Goal of the exercise »
Write out every line of the listing below word for word.

The input »
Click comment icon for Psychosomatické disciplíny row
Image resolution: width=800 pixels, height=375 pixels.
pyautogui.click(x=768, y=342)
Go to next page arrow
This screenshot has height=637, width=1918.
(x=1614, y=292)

Response »
Click comment icon for Psychosomatické disciplíny row
Image resolution: width=800 pixels, height=375 pixels.
pyautogui.click(x=768, y=342)
Go to next page arrow
This screenshot has height=637, width=1918.
(x=1614, y=292)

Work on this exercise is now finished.